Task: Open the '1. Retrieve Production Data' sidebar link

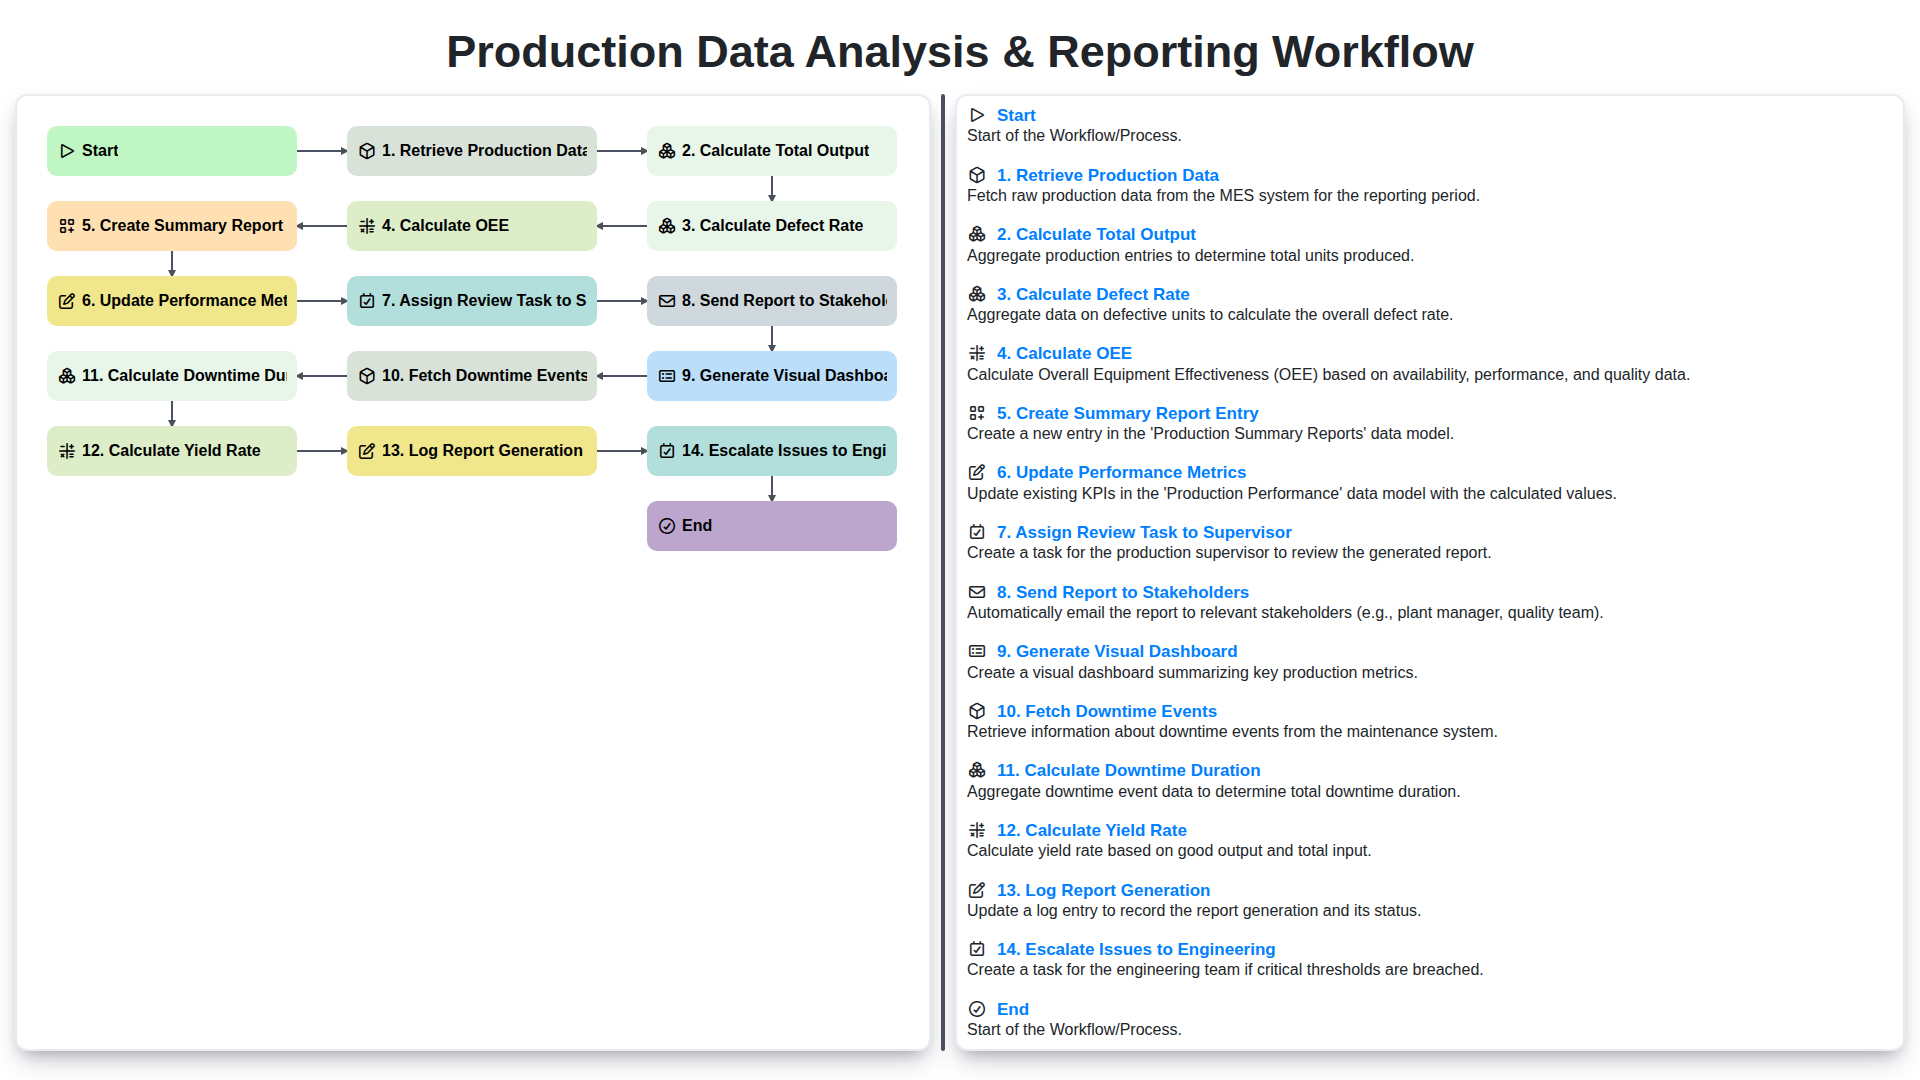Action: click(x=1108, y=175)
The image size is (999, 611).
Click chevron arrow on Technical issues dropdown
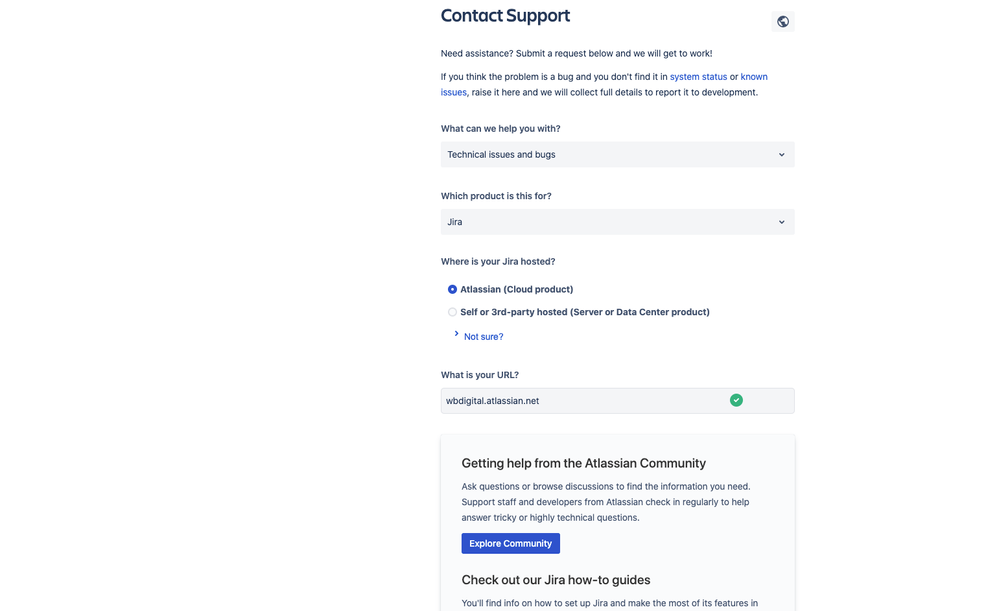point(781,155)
********
▸ EXERCISE REQUIREMENTS
Return each line of the records above word for word, leaving out the pictures.

▸ EXERCISE RESPONSE
Task: Open the '1. Retrieve Production Data' sidebar link

Action: click(x=1108, y=175)
The image size is (999, 611).
Click chevron arrow on Technical issues dropdown
point(781,155)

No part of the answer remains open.